Uposatha Day, Full Moon, June 16, 2011

Wielding Faith I

We live in a world of overwhelming uncertainty, and at the same time we need to live our lives, set goals, act in the world. There are some things we know, or pretty reliably know, from direct experience, but really not very much. The rest of what we have to go on is this guesswork we call faith. This world is pregnant with possibilities, and indeed of two kinds: First there are all the propositions that might turn out to be true or to be false. How do we choose? Second, as active agents we have a degree of creative control over the world, there are things we can will to be true or false. What do we value? As we all know we can make some really dumb choices on both counts. This is why we must learn the skill of faith.

One of the first things we can do is extend the range of the known by relying on others, but that requires putting our faith in someone else. We all do this. Faith in others occurs in all areas of human interest. What news sources do we put your faith in? Which friends are reliable sources of information about movies to watch? In the corner of our world of possibilities we have science, concerned at an expert level with expanding the range of the known. Do we have faith in those guys?

Even upon expanding the range of the known in this way, we do not have enough information to act in the world. What is worth doing? We do have basic instinctual drives, for instance for nourishment, procreation, and so on, that are wired into us. I don’t suspect most animals need to think about what are the worthwhile things to do in the world (“Fish gotta swim and birds gotta fly …”), and many people are the essentially the same (“… and I gotta love one man ’til I diiiiee”). But humans can question these motivations on the one hand, and look for higher or more satisfactory motivations on the other. Buddhism does this all over the place. At this level the realm faith becomes an adventure, inviting exploration, pregnant with possibilities.

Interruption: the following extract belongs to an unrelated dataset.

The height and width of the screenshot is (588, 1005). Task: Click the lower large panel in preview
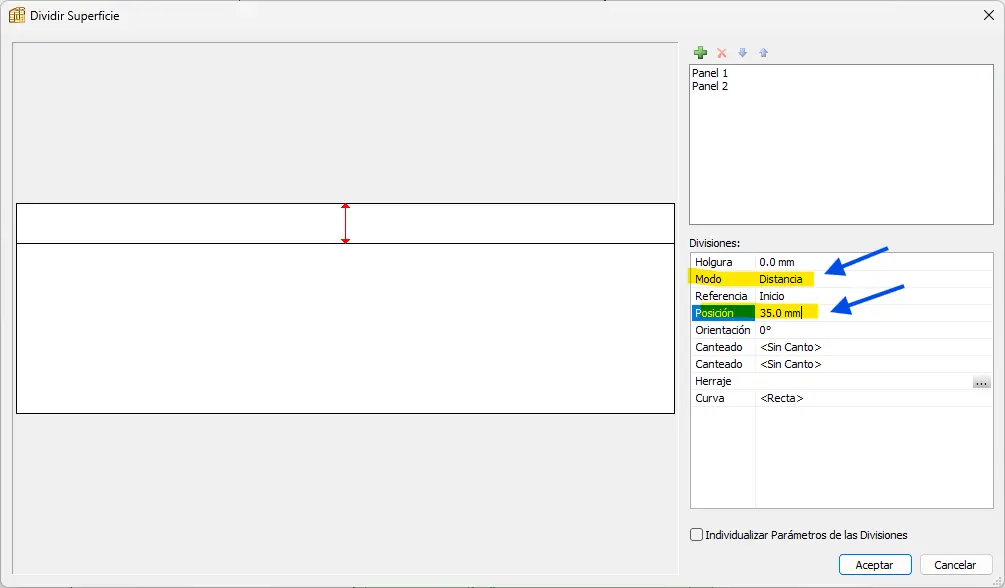[345, 328]
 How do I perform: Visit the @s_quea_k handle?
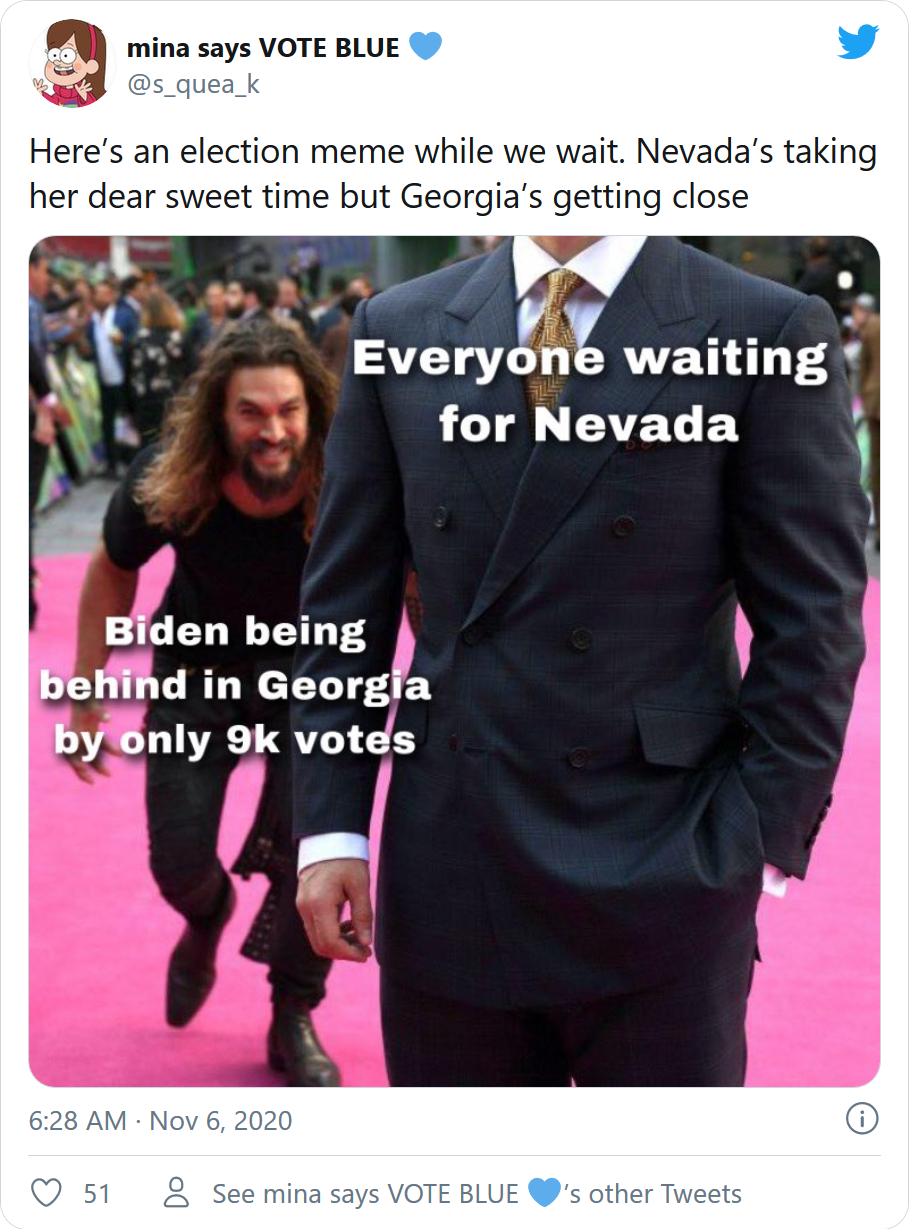point(193,84)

So we populate our worlds with values, with what is worthy, or unworthy, of our attention. Scientists value solving mysteries, discovering truth; this is part of their faith and they allow that to inform their life’s activities. Christians value obeying God’s will. Others value sensual pleasures. The U.S. Marine Corps values courage and honor (according to some billboards I’ve seen), whereas the Army seems to value being all that you can be. Many of the Burmese I know who live in America express surprise at American values, “Everyone seems to just care about money.” As we choose values, we are still in the realm of uncertainty but with creative control, however still unable to predict the consequences of acting according to those values, along with the beliefs or working assumptions we’ve acquired. Our values get us into a lot of trouble, and conflict with each other, when we try to manifest them. There is a world of possibilities to explore.

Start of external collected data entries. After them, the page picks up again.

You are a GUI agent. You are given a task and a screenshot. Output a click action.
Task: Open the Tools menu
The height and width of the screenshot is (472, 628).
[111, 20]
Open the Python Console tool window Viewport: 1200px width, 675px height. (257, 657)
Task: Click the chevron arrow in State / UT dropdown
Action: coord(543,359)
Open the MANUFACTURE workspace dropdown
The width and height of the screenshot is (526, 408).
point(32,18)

The Buddha took great care to ensure that Buddhist faith is skillful. Faith at the most fundamental level is placed, as we have seen in the Kalama Sutta, in the value welfare and happiness and the avoidance harm and suffering, for all beings. (Buddhism is about virtue to the core.) The rest of faith must support this value. We have seen that this places a strong constraint on faith that protects us from its abuses. It is also important to put our faith in the wise and then have faith in what they seem to know, and he provides criteria for recognizing the wise.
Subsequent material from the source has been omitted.